▸ 課題の詳細: "Where should I click to: Cancel the"を含む行から始め、"pyautogui.click(x=519, y=415)"を含む行までを、両端の行も含めて番号付きリストとして示してください。空行は除きます。

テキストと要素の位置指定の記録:
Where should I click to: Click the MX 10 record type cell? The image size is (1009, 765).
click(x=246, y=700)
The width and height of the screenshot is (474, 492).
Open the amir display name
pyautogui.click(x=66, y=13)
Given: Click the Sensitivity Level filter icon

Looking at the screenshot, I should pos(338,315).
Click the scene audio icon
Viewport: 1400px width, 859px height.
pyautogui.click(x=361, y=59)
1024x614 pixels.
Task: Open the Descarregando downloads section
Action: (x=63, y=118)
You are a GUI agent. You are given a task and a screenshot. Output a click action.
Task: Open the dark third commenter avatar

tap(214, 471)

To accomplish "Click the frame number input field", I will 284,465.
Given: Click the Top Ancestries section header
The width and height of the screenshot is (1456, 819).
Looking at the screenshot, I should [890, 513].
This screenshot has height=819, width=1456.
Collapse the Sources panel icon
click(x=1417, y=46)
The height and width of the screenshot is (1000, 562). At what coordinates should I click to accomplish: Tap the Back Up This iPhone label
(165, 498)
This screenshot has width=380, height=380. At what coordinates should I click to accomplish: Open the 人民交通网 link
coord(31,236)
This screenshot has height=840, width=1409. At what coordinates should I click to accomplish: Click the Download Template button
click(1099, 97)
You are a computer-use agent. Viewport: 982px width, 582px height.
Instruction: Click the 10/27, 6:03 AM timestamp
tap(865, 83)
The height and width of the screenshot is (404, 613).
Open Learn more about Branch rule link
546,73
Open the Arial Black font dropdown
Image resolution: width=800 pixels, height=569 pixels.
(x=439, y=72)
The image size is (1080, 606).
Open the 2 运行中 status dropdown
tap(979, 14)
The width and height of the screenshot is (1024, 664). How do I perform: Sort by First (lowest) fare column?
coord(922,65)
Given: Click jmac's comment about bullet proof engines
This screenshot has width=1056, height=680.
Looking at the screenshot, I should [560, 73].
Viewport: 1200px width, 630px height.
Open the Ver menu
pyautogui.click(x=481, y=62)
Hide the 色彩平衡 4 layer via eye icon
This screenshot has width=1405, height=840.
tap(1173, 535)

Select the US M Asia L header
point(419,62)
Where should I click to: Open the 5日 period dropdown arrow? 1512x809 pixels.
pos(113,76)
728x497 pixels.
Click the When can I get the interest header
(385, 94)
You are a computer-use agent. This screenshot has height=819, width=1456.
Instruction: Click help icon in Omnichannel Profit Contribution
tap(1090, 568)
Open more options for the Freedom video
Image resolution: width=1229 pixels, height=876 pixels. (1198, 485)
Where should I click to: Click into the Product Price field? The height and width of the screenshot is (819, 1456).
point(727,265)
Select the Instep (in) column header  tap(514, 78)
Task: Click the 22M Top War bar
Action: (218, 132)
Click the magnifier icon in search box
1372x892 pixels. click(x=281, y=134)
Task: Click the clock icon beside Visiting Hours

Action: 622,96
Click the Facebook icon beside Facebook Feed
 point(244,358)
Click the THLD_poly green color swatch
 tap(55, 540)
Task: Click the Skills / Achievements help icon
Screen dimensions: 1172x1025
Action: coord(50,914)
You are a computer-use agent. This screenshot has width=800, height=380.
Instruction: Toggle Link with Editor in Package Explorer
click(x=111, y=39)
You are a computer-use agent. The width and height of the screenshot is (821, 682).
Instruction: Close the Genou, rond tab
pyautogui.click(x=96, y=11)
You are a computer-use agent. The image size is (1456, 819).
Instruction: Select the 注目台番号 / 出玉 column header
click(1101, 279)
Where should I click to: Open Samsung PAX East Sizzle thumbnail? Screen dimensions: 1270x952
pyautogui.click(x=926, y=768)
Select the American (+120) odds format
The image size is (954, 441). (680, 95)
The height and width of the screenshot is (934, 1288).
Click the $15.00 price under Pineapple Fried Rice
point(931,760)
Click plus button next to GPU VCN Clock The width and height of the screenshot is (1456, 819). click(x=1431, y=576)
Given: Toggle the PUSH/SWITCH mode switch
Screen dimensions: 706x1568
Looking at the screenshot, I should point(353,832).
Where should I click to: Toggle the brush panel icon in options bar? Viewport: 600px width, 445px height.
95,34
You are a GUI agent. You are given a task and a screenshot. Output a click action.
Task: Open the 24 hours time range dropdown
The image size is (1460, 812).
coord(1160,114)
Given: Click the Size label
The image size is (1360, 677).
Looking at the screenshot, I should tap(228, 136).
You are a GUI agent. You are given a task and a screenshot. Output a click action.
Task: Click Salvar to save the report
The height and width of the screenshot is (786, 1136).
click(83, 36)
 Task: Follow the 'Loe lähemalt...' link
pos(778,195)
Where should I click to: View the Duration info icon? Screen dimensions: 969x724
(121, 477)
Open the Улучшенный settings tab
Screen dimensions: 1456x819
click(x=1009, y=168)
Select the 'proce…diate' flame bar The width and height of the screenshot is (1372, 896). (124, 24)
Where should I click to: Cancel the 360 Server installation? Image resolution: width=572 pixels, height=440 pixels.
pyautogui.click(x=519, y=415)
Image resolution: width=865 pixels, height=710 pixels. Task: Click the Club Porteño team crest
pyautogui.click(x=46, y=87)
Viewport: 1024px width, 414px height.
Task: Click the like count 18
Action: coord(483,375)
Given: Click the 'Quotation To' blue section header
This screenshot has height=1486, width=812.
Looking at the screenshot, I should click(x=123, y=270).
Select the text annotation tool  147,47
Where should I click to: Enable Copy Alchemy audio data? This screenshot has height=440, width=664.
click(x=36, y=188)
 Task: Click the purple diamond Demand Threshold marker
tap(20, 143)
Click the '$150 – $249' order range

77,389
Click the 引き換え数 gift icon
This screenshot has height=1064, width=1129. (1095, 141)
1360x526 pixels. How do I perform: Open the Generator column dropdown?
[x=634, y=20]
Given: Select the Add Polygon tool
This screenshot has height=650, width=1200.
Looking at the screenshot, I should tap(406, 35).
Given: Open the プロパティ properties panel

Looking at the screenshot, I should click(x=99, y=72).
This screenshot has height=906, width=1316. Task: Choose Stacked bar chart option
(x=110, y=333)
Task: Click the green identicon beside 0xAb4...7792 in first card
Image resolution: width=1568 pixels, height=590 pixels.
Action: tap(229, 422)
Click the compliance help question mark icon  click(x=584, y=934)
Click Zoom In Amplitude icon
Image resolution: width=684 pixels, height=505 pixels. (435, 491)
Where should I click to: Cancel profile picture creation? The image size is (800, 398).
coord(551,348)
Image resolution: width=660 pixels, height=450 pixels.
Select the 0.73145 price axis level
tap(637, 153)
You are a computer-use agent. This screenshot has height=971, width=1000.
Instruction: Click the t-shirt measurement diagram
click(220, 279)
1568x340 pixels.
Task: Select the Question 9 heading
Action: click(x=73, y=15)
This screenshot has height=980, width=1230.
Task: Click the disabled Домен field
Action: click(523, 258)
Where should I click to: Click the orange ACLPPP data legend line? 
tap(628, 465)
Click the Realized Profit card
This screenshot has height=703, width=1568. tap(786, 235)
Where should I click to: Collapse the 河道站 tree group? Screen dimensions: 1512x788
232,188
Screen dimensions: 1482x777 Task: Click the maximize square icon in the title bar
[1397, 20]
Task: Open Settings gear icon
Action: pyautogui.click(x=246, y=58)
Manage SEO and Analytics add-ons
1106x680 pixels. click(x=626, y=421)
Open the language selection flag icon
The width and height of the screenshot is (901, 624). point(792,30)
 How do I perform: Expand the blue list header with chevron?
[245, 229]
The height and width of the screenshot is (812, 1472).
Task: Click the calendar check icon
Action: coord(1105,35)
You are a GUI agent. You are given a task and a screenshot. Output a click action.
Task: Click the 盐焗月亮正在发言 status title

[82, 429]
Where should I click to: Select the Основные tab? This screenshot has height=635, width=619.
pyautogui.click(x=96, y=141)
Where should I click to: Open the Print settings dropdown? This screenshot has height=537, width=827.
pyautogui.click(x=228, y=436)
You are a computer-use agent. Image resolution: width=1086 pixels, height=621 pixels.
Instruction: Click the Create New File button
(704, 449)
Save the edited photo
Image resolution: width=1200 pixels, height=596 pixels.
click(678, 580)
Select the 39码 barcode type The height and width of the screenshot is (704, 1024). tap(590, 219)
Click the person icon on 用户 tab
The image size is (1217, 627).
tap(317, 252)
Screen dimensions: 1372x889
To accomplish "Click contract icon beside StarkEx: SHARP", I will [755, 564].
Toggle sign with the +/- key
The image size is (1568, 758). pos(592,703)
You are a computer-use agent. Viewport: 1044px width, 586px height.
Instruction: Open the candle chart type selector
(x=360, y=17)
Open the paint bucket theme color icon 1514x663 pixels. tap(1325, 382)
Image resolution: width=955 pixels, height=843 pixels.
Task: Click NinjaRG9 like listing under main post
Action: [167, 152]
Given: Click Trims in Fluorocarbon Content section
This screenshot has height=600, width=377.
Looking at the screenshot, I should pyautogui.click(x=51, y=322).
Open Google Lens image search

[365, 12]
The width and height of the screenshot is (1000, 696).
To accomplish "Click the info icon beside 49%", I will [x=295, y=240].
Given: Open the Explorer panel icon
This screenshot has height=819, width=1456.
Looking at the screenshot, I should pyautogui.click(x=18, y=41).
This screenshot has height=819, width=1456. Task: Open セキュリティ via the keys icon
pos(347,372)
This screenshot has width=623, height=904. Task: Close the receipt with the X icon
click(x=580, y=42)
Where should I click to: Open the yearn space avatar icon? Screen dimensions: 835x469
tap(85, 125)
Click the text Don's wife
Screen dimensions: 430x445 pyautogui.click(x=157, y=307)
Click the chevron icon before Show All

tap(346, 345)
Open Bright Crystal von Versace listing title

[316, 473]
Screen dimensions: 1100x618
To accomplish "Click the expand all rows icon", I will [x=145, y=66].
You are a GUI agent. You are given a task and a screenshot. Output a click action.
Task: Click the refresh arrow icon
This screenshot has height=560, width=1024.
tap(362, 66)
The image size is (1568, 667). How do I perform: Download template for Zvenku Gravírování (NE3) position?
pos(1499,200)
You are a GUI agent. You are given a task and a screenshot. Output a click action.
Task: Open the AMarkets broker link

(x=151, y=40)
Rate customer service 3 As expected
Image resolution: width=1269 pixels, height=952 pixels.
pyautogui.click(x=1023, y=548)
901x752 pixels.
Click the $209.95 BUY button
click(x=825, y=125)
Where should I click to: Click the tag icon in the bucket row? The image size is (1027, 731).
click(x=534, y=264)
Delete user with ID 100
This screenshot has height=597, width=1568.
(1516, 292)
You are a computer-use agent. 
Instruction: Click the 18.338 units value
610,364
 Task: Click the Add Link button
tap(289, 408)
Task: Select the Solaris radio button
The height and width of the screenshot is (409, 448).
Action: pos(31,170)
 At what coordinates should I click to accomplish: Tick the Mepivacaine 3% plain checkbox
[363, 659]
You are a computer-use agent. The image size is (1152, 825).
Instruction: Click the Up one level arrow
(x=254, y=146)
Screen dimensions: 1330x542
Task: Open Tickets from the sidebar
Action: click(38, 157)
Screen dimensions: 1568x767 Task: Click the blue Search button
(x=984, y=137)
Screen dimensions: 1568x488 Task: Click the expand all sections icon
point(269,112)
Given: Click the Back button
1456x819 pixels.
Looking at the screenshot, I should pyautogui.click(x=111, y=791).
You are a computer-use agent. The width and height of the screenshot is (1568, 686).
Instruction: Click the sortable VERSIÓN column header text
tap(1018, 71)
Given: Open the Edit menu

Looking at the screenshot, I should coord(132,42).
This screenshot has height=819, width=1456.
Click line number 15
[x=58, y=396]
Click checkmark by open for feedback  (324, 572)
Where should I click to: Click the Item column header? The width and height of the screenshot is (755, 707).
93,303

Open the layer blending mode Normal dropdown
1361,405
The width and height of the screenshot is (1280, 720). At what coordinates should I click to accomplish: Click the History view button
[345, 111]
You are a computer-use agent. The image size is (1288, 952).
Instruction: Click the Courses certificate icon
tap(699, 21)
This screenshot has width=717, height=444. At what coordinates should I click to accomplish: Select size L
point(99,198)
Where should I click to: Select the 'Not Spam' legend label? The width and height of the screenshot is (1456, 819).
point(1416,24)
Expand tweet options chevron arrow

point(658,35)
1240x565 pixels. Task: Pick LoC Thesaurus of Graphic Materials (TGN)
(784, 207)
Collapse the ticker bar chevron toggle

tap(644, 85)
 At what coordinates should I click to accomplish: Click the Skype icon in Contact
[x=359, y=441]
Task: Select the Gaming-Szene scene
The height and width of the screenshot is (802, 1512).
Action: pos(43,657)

▸ 解答:
1. Where should I click to: Cancel the 360 Server installation? Image resolution: width=572 pixels, height=440 pixels.
2. pyautogui.click(x=519, y=415)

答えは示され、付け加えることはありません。